Dataset section start
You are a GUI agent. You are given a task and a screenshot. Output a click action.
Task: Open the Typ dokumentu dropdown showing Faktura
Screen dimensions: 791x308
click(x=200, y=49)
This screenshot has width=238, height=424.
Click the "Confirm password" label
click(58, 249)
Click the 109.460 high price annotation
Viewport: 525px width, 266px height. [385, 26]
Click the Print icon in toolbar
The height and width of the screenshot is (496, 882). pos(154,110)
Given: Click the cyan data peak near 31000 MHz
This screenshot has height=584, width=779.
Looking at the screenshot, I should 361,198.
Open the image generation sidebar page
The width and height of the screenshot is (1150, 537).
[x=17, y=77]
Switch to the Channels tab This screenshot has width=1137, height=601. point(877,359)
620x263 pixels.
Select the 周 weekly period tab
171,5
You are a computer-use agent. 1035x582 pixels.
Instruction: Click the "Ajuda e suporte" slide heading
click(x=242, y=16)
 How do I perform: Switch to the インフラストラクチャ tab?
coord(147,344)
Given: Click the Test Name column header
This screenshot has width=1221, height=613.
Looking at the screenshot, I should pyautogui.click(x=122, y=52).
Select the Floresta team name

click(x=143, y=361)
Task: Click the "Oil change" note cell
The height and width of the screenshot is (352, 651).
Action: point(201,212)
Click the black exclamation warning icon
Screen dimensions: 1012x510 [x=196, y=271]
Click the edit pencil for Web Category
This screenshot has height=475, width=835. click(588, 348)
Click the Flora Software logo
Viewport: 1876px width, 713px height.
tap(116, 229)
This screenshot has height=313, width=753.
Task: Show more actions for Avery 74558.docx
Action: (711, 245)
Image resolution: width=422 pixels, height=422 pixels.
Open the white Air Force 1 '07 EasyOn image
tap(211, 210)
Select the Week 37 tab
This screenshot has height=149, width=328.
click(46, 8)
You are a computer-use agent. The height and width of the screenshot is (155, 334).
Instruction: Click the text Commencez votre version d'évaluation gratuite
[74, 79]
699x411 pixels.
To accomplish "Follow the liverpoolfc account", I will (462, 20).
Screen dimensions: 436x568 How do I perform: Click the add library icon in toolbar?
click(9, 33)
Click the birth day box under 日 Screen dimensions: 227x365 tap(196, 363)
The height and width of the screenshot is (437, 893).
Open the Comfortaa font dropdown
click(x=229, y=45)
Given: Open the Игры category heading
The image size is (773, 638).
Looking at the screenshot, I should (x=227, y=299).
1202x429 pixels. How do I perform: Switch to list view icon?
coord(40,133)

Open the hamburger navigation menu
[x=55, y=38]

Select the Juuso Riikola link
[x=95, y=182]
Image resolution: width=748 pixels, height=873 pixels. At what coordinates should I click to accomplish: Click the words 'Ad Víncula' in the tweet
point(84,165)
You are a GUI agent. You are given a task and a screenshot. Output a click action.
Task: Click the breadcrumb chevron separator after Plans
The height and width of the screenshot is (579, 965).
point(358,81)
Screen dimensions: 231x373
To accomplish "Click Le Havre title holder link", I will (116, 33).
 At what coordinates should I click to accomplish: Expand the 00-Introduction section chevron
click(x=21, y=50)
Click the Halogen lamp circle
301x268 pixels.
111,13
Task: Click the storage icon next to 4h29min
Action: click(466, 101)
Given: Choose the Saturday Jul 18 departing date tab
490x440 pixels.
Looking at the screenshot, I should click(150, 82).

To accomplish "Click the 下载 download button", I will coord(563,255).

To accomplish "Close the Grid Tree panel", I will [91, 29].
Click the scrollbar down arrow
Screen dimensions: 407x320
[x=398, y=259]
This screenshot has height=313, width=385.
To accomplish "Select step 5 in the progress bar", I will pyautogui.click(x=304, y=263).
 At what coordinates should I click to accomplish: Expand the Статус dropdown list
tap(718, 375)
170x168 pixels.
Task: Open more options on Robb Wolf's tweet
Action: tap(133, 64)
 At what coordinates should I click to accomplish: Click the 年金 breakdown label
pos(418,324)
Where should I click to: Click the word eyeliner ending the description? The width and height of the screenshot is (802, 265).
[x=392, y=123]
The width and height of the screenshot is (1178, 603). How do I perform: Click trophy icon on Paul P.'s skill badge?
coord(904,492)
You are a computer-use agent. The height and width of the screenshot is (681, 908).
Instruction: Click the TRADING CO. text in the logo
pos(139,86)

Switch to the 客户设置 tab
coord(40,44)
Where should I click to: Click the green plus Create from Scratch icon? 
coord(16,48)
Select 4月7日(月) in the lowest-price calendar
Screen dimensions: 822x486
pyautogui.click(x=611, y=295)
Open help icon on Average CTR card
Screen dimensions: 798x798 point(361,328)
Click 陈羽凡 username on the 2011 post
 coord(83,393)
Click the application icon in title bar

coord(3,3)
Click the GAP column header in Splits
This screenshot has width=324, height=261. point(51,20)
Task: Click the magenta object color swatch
Dataset section end
Exercise description ▸ Every line of the data must be reproduced exactly.

Written answer ▸
You are a GUI agent. You are given a task and a screenshot. Output a click action.
Task: Open the Typ dokumentu dropdown showing Faktura
Screen dimensions: 791x308
click(x=200, y=49)
This screenshot has width=238, height=424.
Click the "Confirm password" label
click(58, 249)
Click the 109.460 high price annotation
Viewport: 525px width, 266px height. [385, 26]
Click the Print icon in toolbar
The height and width of the screenshot is (496, 882). pos(154,110)
Given: Click the cyan data peak near 31000 MHz
This screenshot has height=584, width=779.
Looking at the screenshot, I should 361,198.
Open the image generation sidebar page
The width and height of the screenshot is (1150, 537).
[x=17, y=77]
Switch to the Channels tab This screenshot has width=1137, height=601. point(877,359)
620x263 pixels.
Select the 周 weekly period tab
171,5
You are a computer-use agent. 1035x582 pixels.
Instruction: Click the "Ajuda e suporte" slide heading
click(x=242, y=16)
 How do I perform: Switch to the インフラストラクチャ tab?
coord(147,344)
Given: Click the Test Name column header
This screenshot has width=1221, height=613.
Looking at the screenshot, I should pyautogui.click(x=122, y=52).
Select the Floresta team name

click(x=143, y=361)
Task: Click the "Oil change" note cell
The height and width of the screenshot is (352, 651).
Action: point(201,212)
Click the black exclamation warning icon
Screen dimensions: 1012x510 [x=196, y=271]
Click the edit pencil for Web Category
This screenshot has height=475, width=835. click(588, 348)
Click the Flora Software logo
Viewport: 1876px width, 713px height.
tap(116, 229)
This screenshot has height=313, width=753.
Task: Show more actions for Avery 74558.docx
Action: (711, 245)
Image resolution: width=422 pixels, height=422 pixels.
Open the white Air Force 1 '07 EasyOn image
tap(211, 210)
Select the Week 37 tab
This screenshot has height=149, width=328.
click(46, 8)
You are a computer-use agent. The height and width of the screenshot is (155, 334).
Instruction: Click the text Commencez votre version d'évaluation gratuite
[74, 79]
699x411 pixels.
To accomplish "Follow the liverpoolfc account", I will (462, 20).
Screen dimensions: 436x568 How do I perform: Click the add library icon in toolbar?
click(9, 33)
Click the birth day box under 日 Screen dimensions: 227x365 tap(196, 363)
The height and width of the screenshot is (437, 893).
Open the Comfortaa font dropdown
click(x=229, y=45)
Given: Open the Игры category heading
The image size is (773, 638).
Looking at the screenshot, I should (x=227, y=299).
1202x429 pixels. How do I perform: Switch to list view icon?
coord(40,133)

Open the hamburger navigation menu
[x=55, y=38]

Select the Juuso Riikola link
[x=95, y=182]
Image resolution: width=748 pixels, height=873 pixels. At what coordinates should I click to accomplish: Click the words 'Ad Víncula' in the tweet
point(84,165)
You are a GUI agent. You are given a task and a screenshot. Output a click action.
Task: Click the breadcrumb chevron separator after Plans
The height and width of the screenshot is (579, 965).
point(358,81)
Screen dimensions: 231x373
To accomplish "Click Le Havre title holder link", I will (116, 33).
 At what coordinates should I click to accomplish: Expand the 00-Introduction section chevron
click(x=21, y=50)
Click the Halogen lamp circle
301x268 pixels.
111,13
Task: Click the storage icon next to 4h29min
Action: click(466, 101)
Given: Choose the Saturday Jul 18 departing date tab
490x440 pixels.
Looking at the screenshot, I should click(150, 82).

To accomplish "Click the 下载 download button", I will coord(563,255).

To accomplish "Close the Grid Tree panel", I will [91, 29].
Click the scrollbar down arrow
Screen dimensions: 407x320
[x=398, y=259]
This screenshot has height=313, width=385.
To accomplish "Select step 5 in the progress bar", I will pyautogui.click(x=304, y=263).
 At what coordinates should I click to accomplish: Expand the Статус dropdown list
tap(718, 375)
170x168 pixels.
Task: Open more options on Robb Wolf's tweet
Action: tap(133, 64)
 At what coordinates should I click to accomplish: Click the 年金 breakdown label
pos(418,324)
Where should I click to: Click the word eyeliner ending the description? The width and height of the screenshot is (802, 265).
[x=392, y=123]
The width and height of the screenshot is (1178, 603). How do I perform: Click trophy icon on Paul P.'s skill badge?
coord(904,492)
You are a computer-use agent. The height and width of the screenshot is (681, 908).
Instruction: Click the TRADING CO. text in the logo
pos(139,86)

Switch to the 客户设置 tab
coord(40,44)
Where should I click to: Click the green plus Create from Scratch icon? 
coord(16,48)
Select 4月7日(月) in the lowest-price calendar
Screen dimensions: 822x486
pyautogui.click(x=611, y=295)
Open help icon on Average CTR card
Screen dimensions: 798x798 point(361,328)
Click 陈羽凡 username on the 2011 post
 coord(83,393)
Click the application icon in title bar

coord(3,3)
Click the GAP column header in Splits
This screenshot has width=324, height=261. point(51,20)
Task: Click the magenta object color swatch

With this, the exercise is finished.